Task to carry out »
Whenever a line of the records below contains the word "computer", copy that line.
──────── Data extract ────────
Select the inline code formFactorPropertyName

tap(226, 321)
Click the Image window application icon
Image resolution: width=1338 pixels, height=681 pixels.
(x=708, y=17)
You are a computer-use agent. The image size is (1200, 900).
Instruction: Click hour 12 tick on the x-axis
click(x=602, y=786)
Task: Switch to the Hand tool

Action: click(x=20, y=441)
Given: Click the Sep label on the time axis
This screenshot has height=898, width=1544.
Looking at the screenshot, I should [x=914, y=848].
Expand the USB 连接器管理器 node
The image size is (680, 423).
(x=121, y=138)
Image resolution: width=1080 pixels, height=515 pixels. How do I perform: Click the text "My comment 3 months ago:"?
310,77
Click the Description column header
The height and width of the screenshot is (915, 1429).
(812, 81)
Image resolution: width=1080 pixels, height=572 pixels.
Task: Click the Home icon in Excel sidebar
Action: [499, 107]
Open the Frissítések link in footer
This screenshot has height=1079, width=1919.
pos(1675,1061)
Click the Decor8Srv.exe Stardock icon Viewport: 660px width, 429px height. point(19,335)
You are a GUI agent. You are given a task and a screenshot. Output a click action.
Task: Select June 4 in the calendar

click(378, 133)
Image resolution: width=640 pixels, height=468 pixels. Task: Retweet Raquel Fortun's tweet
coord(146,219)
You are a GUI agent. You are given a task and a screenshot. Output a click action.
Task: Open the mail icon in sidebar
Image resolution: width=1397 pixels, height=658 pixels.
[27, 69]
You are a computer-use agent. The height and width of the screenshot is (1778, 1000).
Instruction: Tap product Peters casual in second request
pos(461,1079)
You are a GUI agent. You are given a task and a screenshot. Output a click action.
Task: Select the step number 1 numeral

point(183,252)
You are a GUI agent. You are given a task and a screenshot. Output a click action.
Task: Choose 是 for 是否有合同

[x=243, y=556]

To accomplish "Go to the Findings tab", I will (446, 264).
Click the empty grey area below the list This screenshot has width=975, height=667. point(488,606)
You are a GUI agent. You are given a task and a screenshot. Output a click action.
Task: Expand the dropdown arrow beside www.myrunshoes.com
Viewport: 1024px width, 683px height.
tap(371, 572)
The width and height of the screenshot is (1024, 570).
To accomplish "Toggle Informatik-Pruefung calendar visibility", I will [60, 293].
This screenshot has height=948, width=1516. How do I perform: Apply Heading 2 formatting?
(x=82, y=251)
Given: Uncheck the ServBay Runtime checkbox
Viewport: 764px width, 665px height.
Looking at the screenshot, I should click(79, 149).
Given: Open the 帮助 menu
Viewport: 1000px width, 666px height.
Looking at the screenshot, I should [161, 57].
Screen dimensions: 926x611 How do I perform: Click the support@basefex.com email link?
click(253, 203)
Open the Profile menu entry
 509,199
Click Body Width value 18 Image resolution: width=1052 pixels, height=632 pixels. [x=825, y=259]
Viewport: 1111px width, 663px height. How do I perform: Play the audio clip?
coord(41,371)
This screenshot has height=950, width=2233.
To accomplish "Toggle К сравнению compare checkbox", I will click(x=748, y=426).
────────
Task answer »
You are a computer-use agent. The image size is (1200, 900).
You are a computer-use agent. The height and width of the screenshot is (1778, 1000).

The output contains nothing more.